A graph of any function has content zero?

Question

I know that if $f$ is integrable them his graph have content zero, but if we consider $f : \mathbb{R} \rightarrow \mathbb{R}$ as $f(x) = 1$ if $x \in \mathbb{Q}$ and $f(x) = 0$ if $x \in \mathbb{R} - \mathbb{Q}$ then his graph have content zero and $f$ is not integrable. My question is: exist a function on $\mathbb{R}^{n}$ that his graph did'nt have content zero?

Answer 1

You can define functions that are dense in the plane. Their graphs will not be Lebesgue measurable. In this question, I show one from $(0,1)$ to $(0,1)$. You can stretch both axes with your favorite continuous bijection $(0,1) \leftrightarrow \Bbb R$ to get a graph dense in the plane.

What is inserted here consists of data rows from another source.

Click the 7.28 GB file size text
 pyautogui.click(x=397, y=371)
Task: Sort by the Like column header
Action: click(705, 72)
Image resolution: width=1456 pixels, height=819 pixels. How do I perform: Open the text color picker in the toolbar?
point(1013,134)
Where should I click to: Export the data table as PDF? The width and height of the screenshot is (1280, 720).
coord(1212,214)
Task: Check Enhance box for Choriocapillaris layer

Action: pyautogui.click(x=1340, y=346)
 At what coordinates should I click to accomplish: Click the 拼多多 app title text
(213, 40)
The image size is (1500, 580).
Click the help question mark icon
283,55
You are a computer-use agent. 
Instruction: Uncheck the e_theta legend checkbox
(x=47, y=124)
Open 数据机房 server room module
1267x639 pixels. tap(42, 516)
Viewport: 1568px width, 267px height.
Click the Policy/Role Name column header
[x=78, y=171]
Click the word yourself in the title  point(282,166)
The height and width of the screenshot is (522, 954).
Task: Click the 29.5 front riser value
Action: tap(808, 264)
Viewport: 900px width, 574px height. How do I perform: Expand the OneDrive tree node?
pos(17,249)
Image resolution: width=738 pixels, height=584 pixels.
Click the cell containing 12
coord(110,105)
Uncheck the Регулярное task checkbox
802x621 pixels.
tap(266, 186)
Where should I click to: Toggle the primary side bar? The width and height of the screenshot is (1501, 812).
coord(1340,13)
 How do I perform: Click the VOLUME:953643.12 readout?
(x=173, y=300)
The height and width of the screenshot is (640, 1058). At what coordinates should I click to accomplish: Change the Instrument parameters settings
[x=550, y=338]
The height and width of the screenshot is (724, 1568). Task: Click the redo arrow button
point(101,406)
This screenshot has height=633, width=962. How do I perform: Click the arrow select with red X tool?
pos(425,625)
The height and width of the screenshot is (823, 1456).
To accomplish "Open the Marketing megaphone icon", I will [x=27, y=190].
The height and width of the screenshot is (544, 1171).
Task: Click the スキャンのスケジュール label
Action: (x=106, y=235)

My favorite, though it takes a little cleaning in the corners is this one. Let $x\in (0,1)$ and express it in base $3$. If there are an infinite number of $2$'s in the expansion, set $f(x)=x$ and ignore it. Otherwise, cut off all the leading digits through the last $2$ and read the resulting number in binary to get $f(x)$. Given any $y \in > (0,1)$ expressed in binary and an interval $(a,b)$ we can find $c \in > (a,b)$ expressed in ternary ending in $2$ that we can append $y$ to and stay in $(a,b)$